I can't speak to your other questions, but it is best to run-

`zfs unshare -a`

..and use /etc/exports to share ZFS folders.

There have been threads here on /etc/exports but in my experience, NFS on FreeBSD is tricky. Firewall rules and ACLs can be very helpful.


----------



## James Craig (Jul 19, 2016)

I was just getting something together to report back here.

I created another zfs share, and instead of using zfs to share it, I was able to share it via /etc/exports and get the behavior I was looking for.
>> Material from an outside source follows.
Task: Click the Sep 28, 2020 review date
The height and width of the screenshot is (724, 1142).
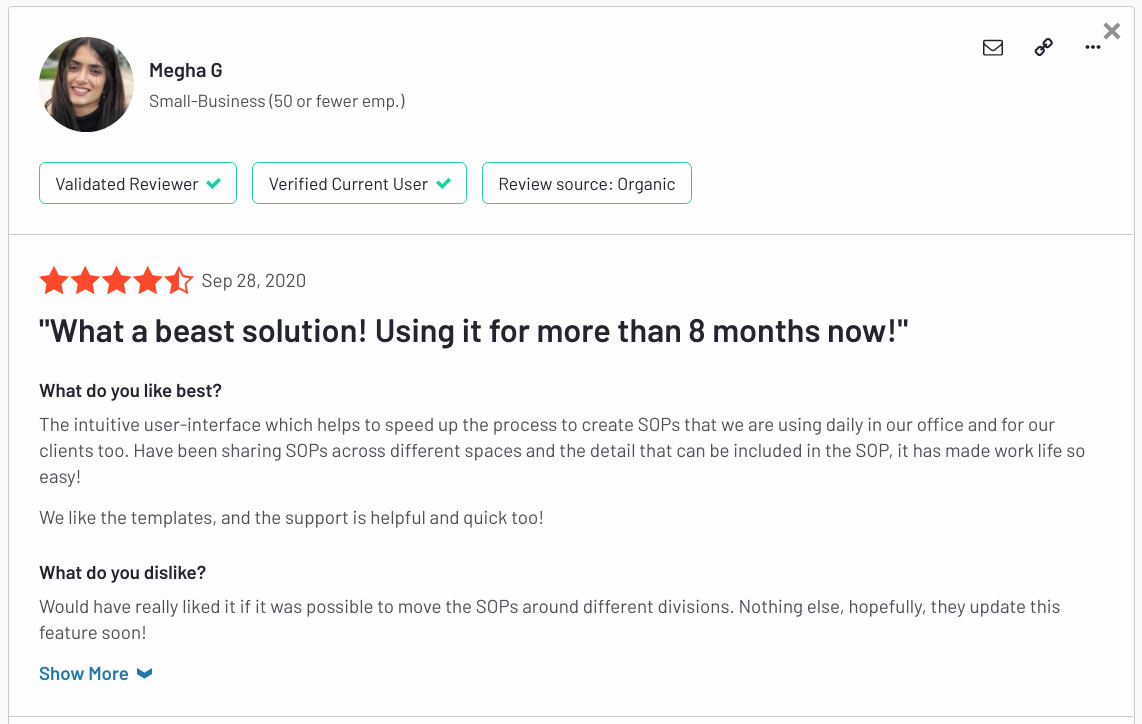Action: tap(253, 280)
When I finish making sure I got it right I will make a full followup post.  It does look what I wrote above will be the way to go.


----------



## gkontos (Jul 19, 2016)

In my experience, using traditional NFS exports is far less complicated.


----------



## SirDice (Jul 22, 2016)

James Craig said:


> I was reading that zfs sharenfs should be kept to simple things if used, so if this doesn't work,
> should I instead be using /etc/exports?
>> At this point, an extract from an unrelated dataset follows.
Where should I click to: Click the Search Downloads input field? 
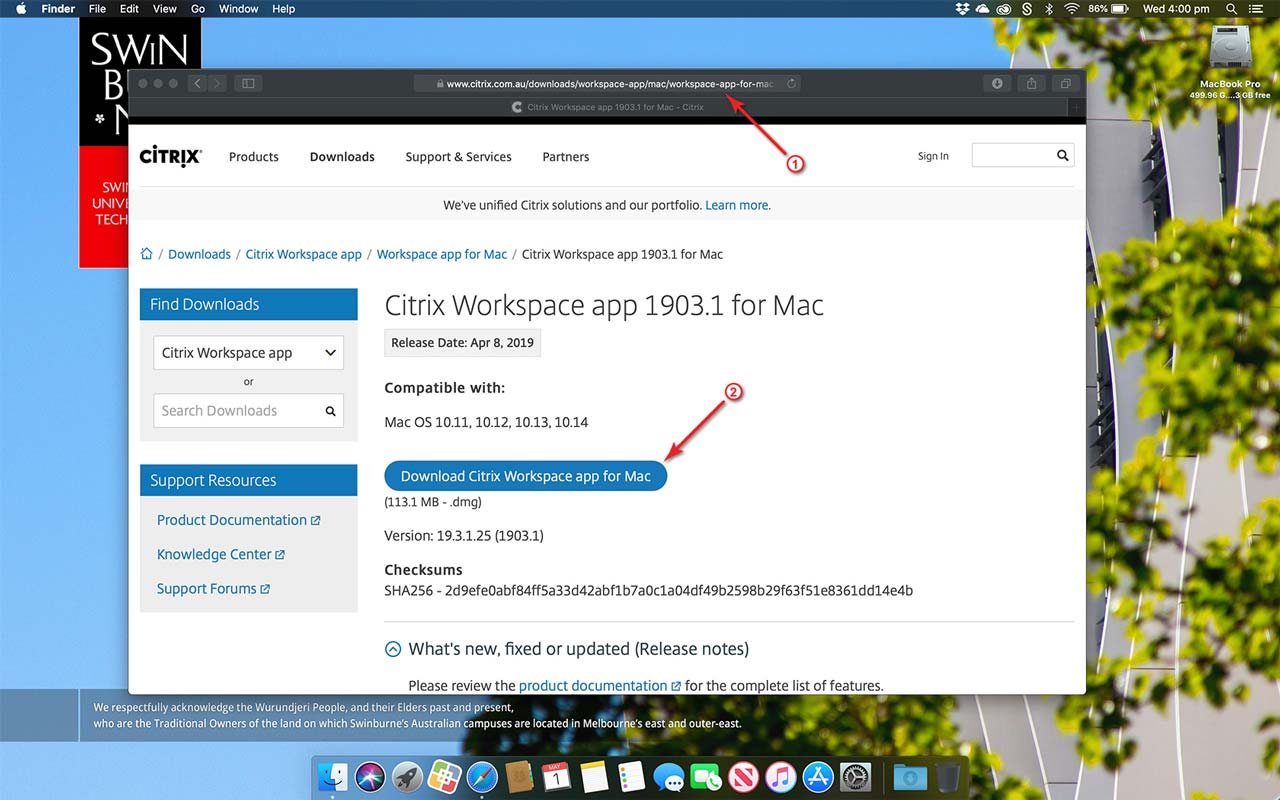click(236, 411)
Yes, the sharenfs option works a little different on FreeBSD. On Solaris it directly talks to the kernel to set the NFS options. On FreeBSD the sharenfs function is more or less hacked in as it cannot talk to the kernel to control NFS. So it creates a /etc/zfs/exports and the NFS daemon reads this. The translation however is pretty basic so for complex sharing options it'll be better to just 'hardcode' them into /etc/exports.


----------